Cedo a la vieja tentación de apelar a Borges, quien expresa en una conferencia, refiriéndose al arte de contar historias, que “sólo existe un número reducido de tramas”, y el interés de muchas obras, consiste en la variación que de tales tramas esenciales puede llevarse a cabo. Los cuentos que componen Con playera de Sonic Youth, de la autoría de Lorena Ortiz, constituyen variaciones en torno al tema de la cotidianeidad. Tema que, llevado a los terrenos de la ficción, no será nunca esa brumosa “realidad” del día a día, sino la apertura del espacio del juego.

De acuerdo a Gadamer, el juego constituye “una función elemental de la vida humana”, que implica un hacer comunicativo, caracterizado por la anulación de la distancia entre jugador y espectador, por ser éste parte del juego (aun siendo observador), co-jugador. Jugar exige, entonces, siempre un “jugar con”, que, piensa el filósofo, constituye una de las notas fundamentales del arte: un ejemplo muy gráfico de ello pueden ser algunas instalaciones, que requieren necesariamente que el espectador “entre” —literalmente— en ellas, pues es tal gesto lo que le confiere a esa obra, por así decirlo, un sentido; sentido que variará de un participante a otro, sentido que, en fin, nunca puede reducirse a una fórmula, ni tampoco a una única visión. Ciertamente, siempre cabe la posibilidad de mirar desde fuera, de no involucrarse del todo.

Con playera de Sonic Youth propone numerosos juegos. No es sólo tener empatía, aversión, ternura, etcétera, por determinadas situaciones o personajes.

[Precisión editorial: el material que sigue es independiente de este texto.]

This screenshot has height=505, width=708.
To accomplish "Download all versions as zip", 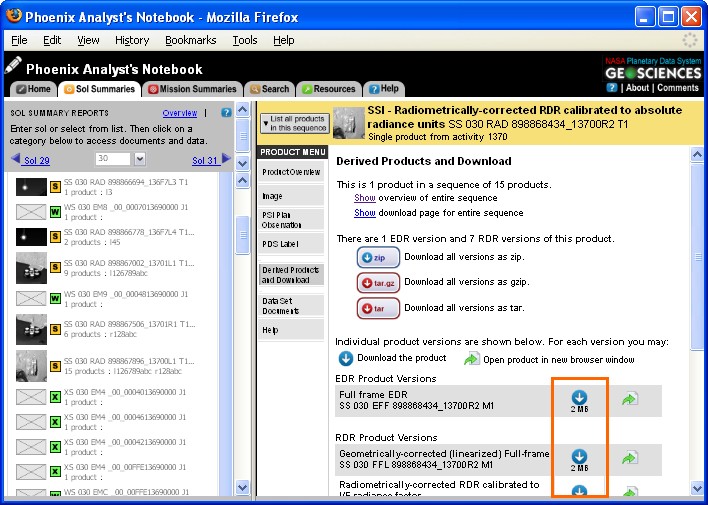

Me es inevitable no sentirme identificada con el odio a sí misma de Elisa, cuando uno tras otro, revela datos reales sobre su vida a los desconocidos de aquel bar. Van más allá, también, estas narraciones, de las carcajadas que provocan algunos episodios: un perro fino con gas pimienta en los ojos o aquella chica diciendo al “rabo verde” que el cambio de sexo que se hizo su hermana, le había estropeado el carácter.

Igualmente, esta obra de Ortiz no se limita a ser abundante en referencias relativas a la moda —con un toque de humor—; al cine y alusiones sobre música, como indica el cuento que da título al libro. De manera que, en lo que a mi lectura se refiere, ésta estuvo acompañada por un soundtrack extraordinario, aunque confieso que jamás había escuchado a Sonic Youth, y nunca osaría portar una playera de ese grupo sin ser fan. No me resistí tampoco a señalar aquellas películas que me faltaba por ver, o intrigarme por buscar algo del cineasta finlandés Kaurismäki, cuya presencia en el libro me hizo comprender por qué fumo tantísimo, pues dice que siempre pone a sus personajes con un cigarro en los labios para que parezca que traen algo en la cabeza…

Sin embargo, uno de los juegos que me pareció más fascinante, consiste en que, tal como en esas instalaciones a que antes me referí, cada uno de los cuentos invita al lector a una construcción activa. Parece la puesta en escena de doce espacios, con su respectivo contexto, iluminación, mobiliario y personajes; puesta en la que uno se ve casi obligado a colaborar en las historias, a imaginar, por ejemplo, la fiestota que tuvieron Mateo y Raquel para encontrar en la tina del baño a ese hombre inconsciente; o, pensar —con un desasosiego similar al que producen las películas de Lynch— en la velada con Alyson, en una lujosa mansión. Claro que es posible también quedarse en el instante en que huele a sopa de letras y hay una mancha de sangre en el asiento…

Este despliegue de escenarios y personajes, de instantes, por más que en ocasiones conozcamos ampliamente el contexto, dejan siempre una apertura, un claroscuro. Parece como si nos enfrentáramos a doce fragmentos. Y con fragmento, no me refiero en absoluto a una malformación, a algo incompleto que debió ser cerrado o finalizado; justo esa aparente incompletud o, más precisamente, esa instantánea tan plena, me parece una de las cualidades de Con playera de Sonic Youth. Porque las innumerables posibilidades (no quiero sonar borgiana) están contenidas en cada uno de los textos y parte del juego consiste en ese vaivén, ese incesante ir y venir, de lo que se narra a quemarropa hacia lo que hay tras lo explícito.